Short task: Show each line in the items below that contains the string "Action", copying it in full.

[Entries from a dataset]
╔══

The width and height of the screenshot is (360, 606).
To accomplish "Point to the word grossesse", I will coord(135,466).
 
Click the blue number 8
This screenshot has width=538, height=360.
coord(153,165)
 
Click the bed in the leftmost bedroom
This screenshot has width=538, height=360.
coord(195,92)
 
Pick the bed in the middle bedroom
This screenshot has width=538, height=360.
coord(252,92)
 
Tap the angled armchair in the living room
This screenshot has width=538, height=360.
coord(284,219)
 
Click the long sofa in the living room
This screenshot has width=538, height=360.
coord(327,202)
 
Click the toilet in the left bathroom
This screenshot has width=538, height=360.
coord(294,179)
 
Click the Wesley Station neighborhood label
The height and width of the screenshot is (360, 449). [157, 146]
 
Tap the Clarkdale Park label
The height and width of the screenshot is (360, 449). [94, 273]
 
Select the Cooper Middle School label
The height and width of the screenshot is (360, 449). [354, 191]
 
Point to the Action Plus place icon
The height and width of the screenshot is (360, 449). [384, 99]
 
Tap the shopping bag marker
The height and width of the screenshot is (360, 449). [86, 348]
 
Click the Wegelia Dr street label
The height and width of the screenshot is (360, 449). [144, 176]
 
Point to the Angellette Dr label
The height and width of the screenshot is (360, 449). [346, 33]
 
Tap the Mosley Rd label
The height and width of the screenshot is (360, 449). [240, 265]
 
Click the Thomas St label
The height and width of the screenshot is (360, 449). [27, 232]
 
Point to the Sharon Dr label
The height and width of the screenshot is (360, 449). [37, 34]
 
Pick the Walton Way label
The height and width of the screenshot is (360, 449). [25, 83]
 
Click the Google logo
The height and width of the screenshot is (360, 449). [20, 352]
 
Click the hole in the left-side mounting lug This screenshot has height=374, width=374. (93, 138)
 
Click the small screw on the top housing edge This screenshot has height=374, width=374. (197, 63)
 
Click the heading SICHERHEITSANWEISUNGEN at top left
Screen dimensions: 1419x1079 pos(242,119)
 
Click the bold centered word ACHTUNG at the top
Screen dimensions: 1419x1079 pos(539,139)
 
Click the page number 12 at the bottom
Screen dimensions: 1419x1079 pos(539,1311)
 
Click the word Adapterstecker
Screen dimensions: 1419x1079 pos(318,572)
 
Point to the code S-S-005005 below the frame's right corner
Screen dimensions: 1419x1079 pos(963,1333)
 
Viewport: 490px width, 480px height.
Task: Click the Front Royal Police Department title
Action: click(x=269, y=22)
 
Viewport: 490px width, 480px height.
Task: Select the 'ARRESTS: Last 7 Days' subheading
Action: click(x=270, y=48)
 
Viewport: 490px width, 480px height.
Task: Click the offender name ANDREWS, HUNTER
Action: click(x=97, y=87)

╚══

Answer to the task:
Point to the Action Plus place icon
Action: click(x=269, y=22)
Action: click(x=270, y=48)
Action: click(x=97, y=87)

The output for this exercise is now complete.